The State of Carrier Aggregation in Paris

Back in 2016 I noted on this site that one German network operator had by that time deployed 50 MHz worth of LTE in the center of Cologne where I live. I was impressed! Others have also not been idle since then and when I was in Paris recently, I noticed that Orange also has an impressive array of channels on air which can be used simultaneously by devices.

At the place of the conference I attended, Orange was on air with 20 MHz in Band 3 (1800 MHz) which served as the ‘Primary Component Carrier’, 20 MHz of band 7 spectrum (2600 MHz), 10 MHz of band 1 spectrum (2100 MHz) and 10 MHz in band 20 (800 MHz).

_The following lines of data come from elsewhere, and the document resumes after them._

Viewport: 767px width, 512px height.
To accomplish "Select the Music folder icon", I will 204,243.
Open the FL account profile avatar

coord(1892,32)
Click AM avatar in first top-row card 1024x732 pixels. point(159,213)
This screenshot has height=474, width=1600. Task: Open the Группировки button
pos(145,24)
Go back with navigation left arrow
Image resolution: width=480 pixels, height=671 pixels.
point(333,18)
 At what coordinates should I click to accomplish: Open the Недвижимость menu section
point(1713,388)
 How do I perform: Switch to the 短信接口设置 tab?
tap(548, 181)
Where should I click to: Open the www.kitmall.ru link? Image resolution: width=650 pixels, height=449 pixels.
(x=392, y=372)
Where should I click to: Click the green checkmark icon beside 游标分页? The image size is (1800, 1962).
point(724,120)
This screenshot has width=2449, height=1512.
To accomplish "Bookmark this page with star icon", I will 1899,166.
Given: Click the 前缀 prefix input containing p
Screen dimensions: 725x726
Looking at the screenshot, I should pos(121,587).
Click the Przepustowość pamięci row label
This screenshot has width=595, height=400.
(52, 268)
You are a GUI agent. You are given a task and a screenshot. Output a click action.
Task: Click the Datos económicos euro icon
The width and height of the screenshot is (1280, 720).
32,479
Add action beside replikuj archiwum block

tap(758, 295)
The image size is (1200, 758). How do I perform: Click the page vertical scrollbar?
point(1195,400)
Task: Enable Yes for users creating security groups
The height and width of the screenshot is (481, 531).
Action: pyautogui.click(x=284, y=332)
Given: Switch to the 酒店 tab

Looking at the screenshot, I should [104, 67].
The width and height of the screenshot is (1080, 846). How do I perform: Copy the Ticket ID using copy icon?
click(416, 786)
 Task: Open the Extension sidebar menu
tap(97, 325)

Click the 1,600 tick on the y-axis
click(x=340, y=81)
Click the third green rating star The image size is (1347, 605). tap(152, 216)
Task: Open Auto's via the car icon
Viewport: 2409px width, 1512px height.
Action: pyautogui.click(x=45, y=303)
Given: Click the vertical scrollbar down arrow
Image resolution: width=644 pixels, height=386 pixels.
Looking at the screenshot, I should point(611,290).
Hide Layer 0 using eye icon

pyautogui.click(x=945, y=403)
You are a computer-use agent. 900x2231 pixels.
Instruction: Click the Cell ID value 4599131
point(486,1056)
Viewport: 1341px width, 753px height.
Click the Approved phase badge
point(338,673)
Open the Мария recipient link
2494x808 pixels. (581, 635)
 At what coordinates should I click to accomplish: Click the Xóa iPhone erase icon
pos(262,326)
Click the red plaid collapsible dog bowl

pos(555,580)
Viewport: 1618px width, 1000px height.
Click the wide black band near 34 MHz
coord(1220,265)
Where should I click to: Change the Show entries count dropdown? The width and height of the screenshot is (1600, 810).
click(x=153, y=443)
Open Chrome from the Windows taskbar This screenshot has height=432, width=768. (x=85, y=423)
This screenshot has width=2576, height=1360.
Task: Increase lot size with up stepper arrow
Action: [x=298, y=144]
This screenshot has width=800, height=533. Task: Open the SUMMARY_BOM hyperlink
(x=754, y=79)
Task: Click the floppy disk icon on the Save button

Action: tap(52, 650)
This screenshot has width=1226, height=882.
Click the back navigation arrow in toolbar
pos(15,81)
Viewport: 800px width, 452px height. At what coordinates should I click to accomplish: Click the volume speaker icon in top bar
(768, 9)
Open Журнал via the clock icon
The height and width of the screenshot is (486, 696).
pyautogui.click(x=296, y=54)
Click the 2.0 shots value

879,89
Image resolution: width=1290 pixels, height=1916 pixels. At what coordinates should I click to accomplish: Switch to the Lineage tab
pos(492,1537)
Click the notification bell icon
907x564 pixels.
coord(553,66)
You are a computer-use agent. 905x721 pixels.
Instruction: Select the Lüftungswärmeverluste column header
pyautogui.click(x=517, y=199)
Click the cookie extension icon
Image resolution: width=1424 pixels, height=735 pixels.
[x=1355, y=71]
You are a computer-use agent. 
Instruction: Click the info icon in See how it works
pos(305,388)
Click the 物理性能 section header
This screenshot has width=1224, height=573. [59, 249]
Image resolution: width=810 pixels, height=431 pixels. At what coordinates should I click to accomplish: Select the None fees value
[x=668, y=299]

The network and my device supported 4 Carrier Aggregation (4CA) so all channels were accumulated to an overall channel bandwidth of 60 MHz (!) and I could get around 150 MBit/s out of the channel under fairly good signal conditions and still 30-50 Mbit/s while in the meeting room with quite unfavorable signaling conditions. Very nice indeed!

Spectrummonitoring.com has the details of which of frequency assets Orange has available in France. According to them, they have pretty much everything on air they own. They have an additional 10 MHz of spectrum in band 8 (900 MHz) which they must still use for GSM, an additional 10 MHz of spectrum in band 8 (2100 MHz) which they probably use for UMTS, and an additional 15 MHz in band 7 (2600 MHz) which they could in theory use for LTE right away. In other words, they have already significantly re-farmed 3G spectrum for LTE.

And that also means that there is little they can do to further increase network capacity at this point in time other than increasing the number of cell sites or press the 3.5 GHz band into service with 5G, which, however, does not seem to given out by the regulator yet. So until that happens, it’s a bit downhill from here while demand keeps rising.